- What to work on: Reproduce the records. Keep every word exact and include no images.

- Supplied records:
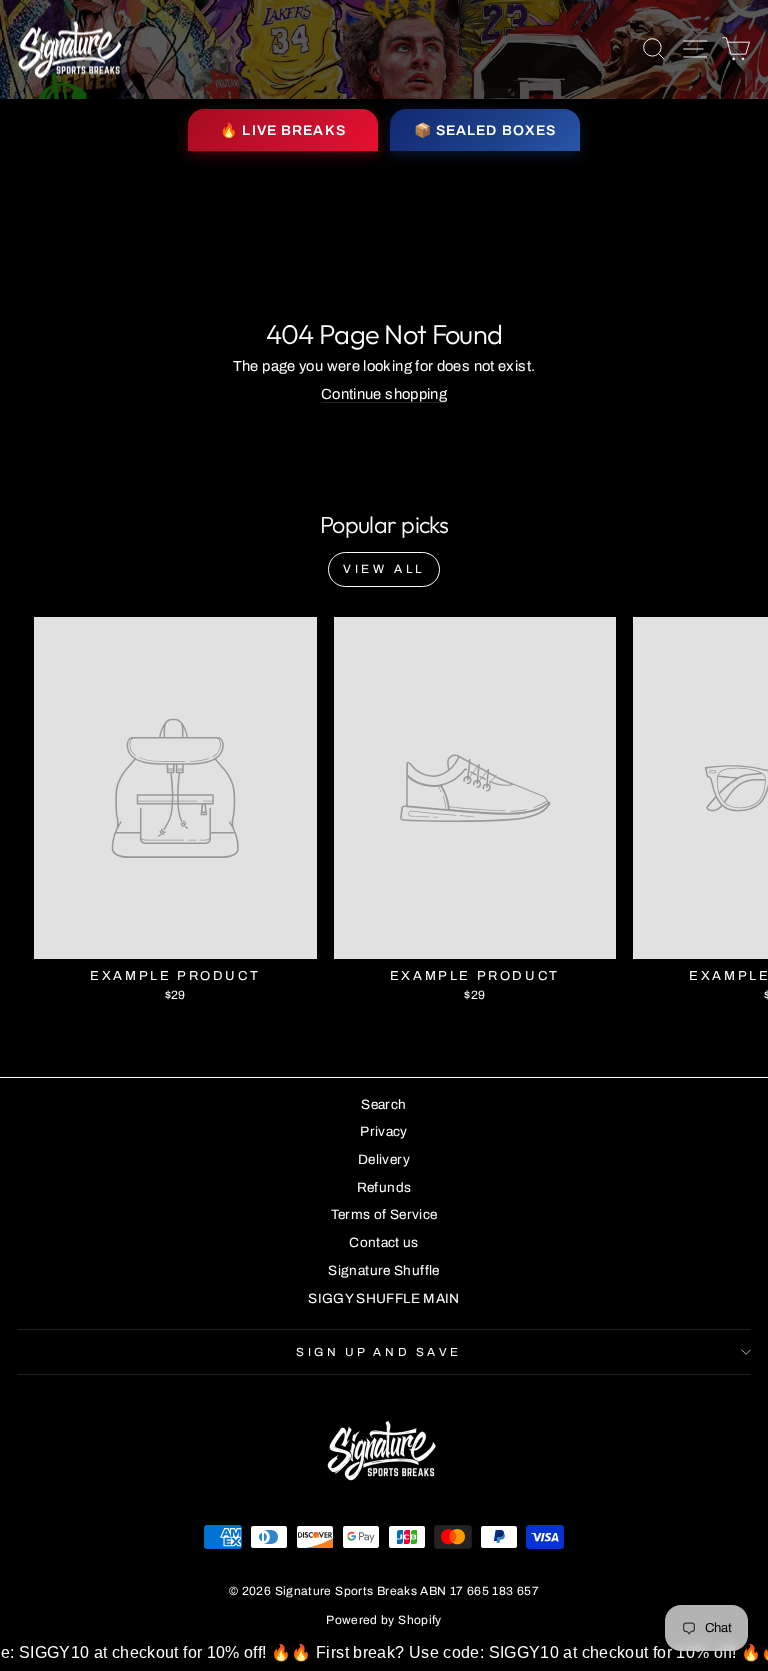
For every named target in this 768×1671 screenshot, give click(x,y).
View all (384, 569)
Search (383, 1104)
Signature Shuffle (383, 1270)
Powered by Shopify (384, 1620)
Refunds (384, 1187)
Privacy (384, 1131)
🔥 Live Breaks (283, 130)
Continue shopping (384, 394)
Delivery (384, 1159)
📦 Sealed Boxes (485, 130)
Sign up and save (379, 1352)
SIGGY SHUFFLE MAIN (384, 1298)
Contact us (384, 1242)
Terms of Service (384, 1214)
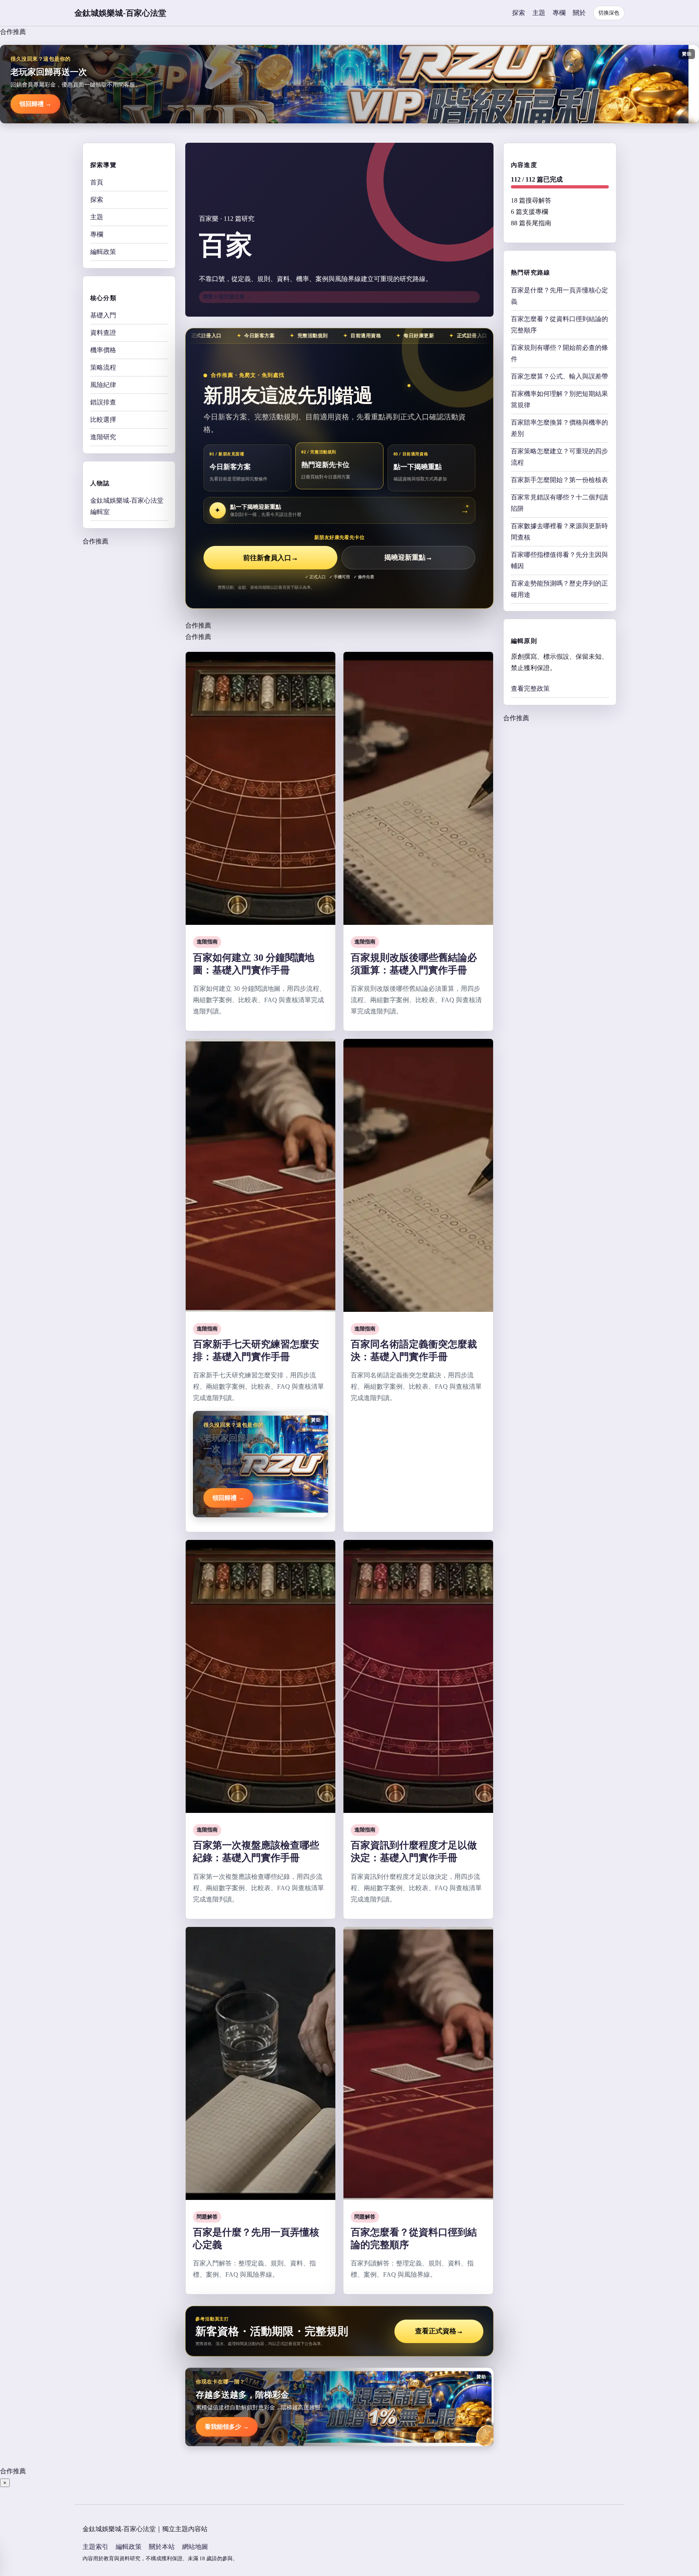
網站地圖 (195, 2546)
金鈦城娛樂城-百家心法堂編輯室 (126, 506)
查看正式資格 (439, 2331)
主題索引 (95, 2546)
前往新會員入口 (270, 558)
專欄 (559, 12)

- Output:
For every named target in this 768×1671 screenshot, give click(x,y).
View all (384, 569)
Search (383, 1104)
Signature Shuffle (383, 1270)
Powered by Shopify (384, 1620)
Refunds (384, 1187)
Privacy (384, 1131)
🔥 Live Breaks (283, 130)
Continue shopping (384, 394)
Delivery (384, 1159)
📦 Sealed Boxes (485, 130)
Sign up and save (379, 1352)
SIGGY SHUFFLE MAIN (384, 1298)
Contact us (384, 1242)
Terms of Service (384, 1214)
網站地圖 (195, 2546)
金鈦城娛樂城-百家心法堂編輯室 (126, 506)
查看正式資格 (439, 2331)
主題索引 (95, 2546)
前往新會員入口 (270, 558)
專欄 (559, 12)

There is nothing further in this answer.